ENTRIES SHOWN Block Start
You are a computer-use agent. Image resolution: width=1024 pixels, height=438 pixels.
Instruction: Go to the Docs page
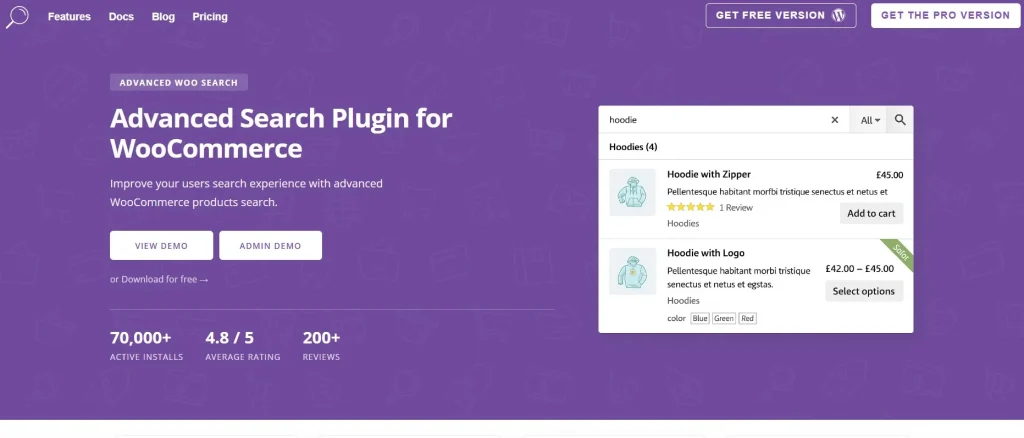(121, 17)
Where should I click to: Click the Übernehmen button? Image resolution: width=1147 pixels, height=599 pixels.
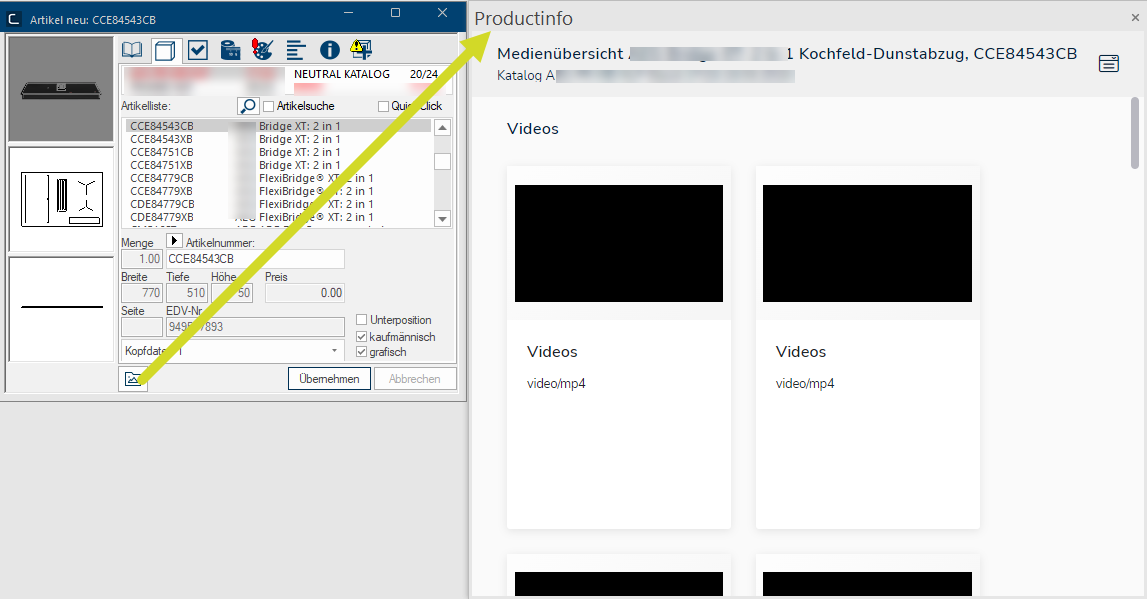tap(329, 379)
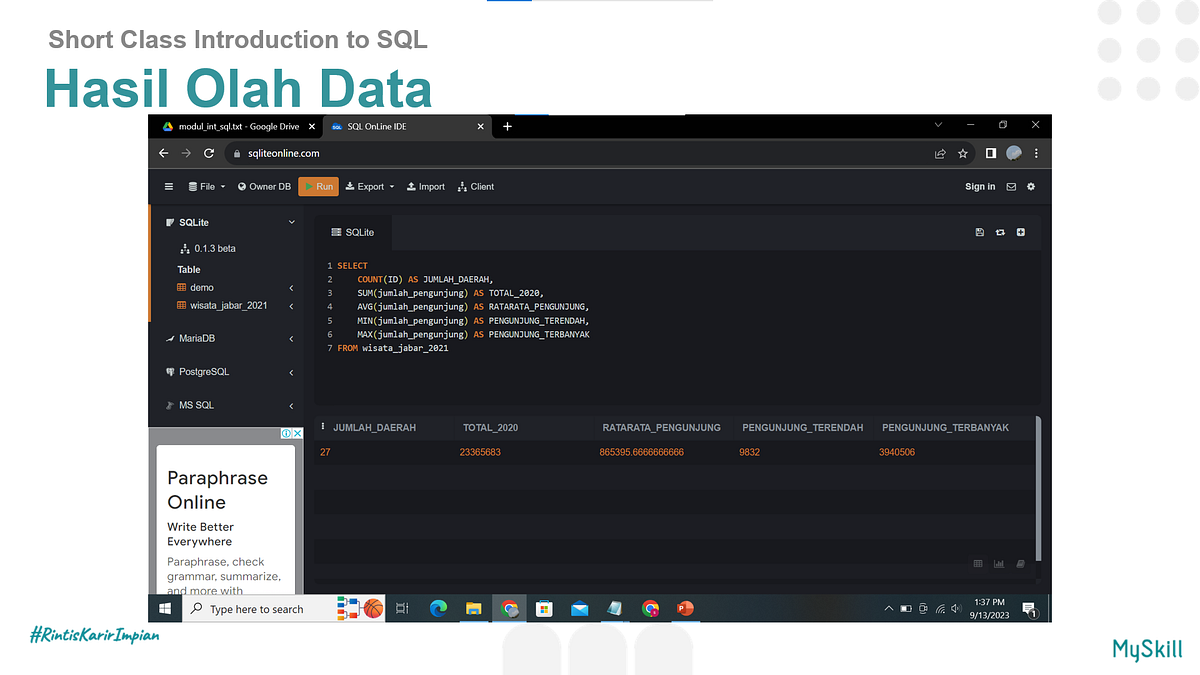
ENTRIES SHOWN Block End
TASK DETAILS: Where the line containing "Instruction: Go to the Docs page" appears in the data above, begin there and output every line through the last, exactly and without pictures.

SOLUTION BELOW:
Instruction: Go to the Docs page
(121, 17)
Where should I click to: Click the Übernehmen button? Image resolution: width=1147 pixels, height=599 pixels.
tap(329, 379)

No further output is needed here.